**THE PROBLEM:**
Exact copy, no pictures: restate each entry below word for word.

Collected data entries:
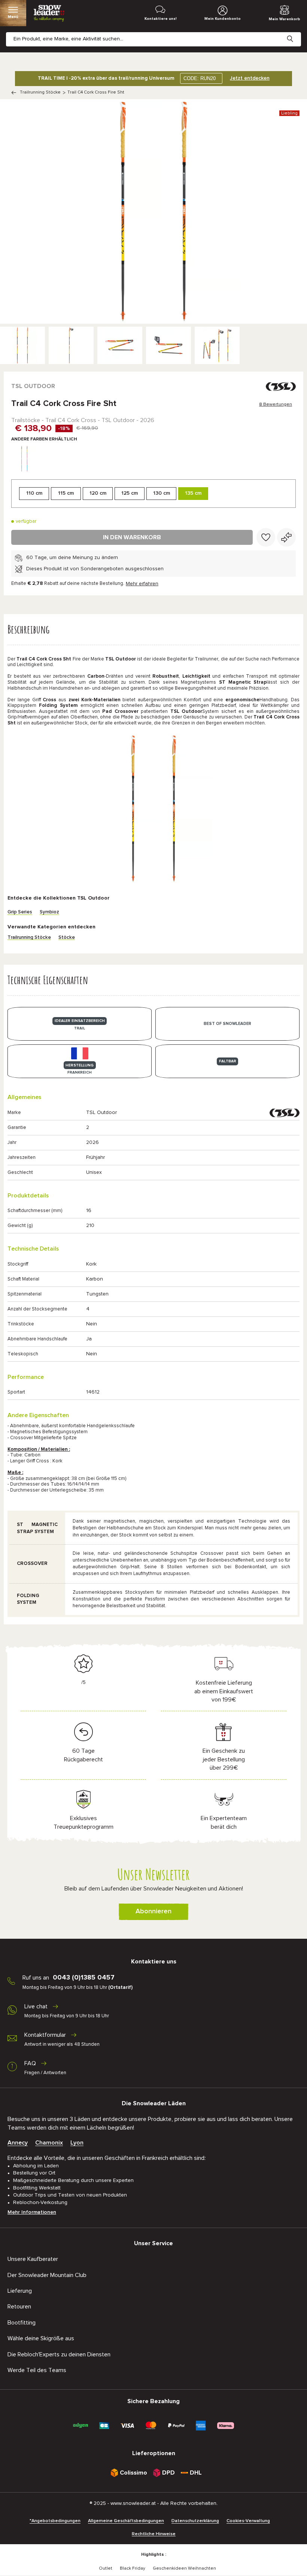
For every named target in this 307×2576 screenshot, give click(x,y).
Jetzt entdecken (250, 78)
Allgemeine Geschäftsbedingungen (126, 2521)
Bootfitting (21, 2323)
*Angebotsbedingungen (55, 2521)
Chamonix (49, 2143)
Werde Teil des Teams (36, 2370)
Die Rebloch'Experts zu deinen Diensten (58, 2354)
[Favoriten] (265, 537)
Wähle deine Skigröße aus (40, 2338)
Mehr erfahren (142, 583)
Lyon (76, 2143)
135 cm (193, 493)
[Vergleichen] (286, 537)
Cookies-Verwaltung (248, 2521)
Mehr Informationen (31, 2212)
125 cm (129, 493)
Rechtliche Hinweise (154, 2534)
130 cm (161, 493)
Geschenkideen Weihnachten (184, 2568)
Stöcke (66, 937)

**WRITTEN SOLUTION:**
For every named target in this 307×2576 screenshot, give click(x,y).
Jetzt entdecken (250, 78)
Allgemeine Geschäftsbedingungen (126, 2521)
Bootfitting (21, 2323)
*Angebotsbedingungen (55, 2521)
Chamonix (49, 2143)
Werde Teil des Teams (36, 2370)
Die Rebloch'Experts zu deinen Diensten (58, 2354)
[Favoriten] (265, 537)
Wähle deine Skigröße aus (40, 2338)
Mehr erfahren (142, 583)
Lyon (76, 2143)
135 cm (193, 493)
[Vergleichen] (286, 537)
Cookies-Verwaltung (248, 2521)
Mehr Informationen (31, 2212)
125 cm (129, 493)
Rechtliche Hinweise (154, 2534)
130 cm (161, 493)
Geschenkideen Weihnachten (184, 2568)
Stöcke (66, 937)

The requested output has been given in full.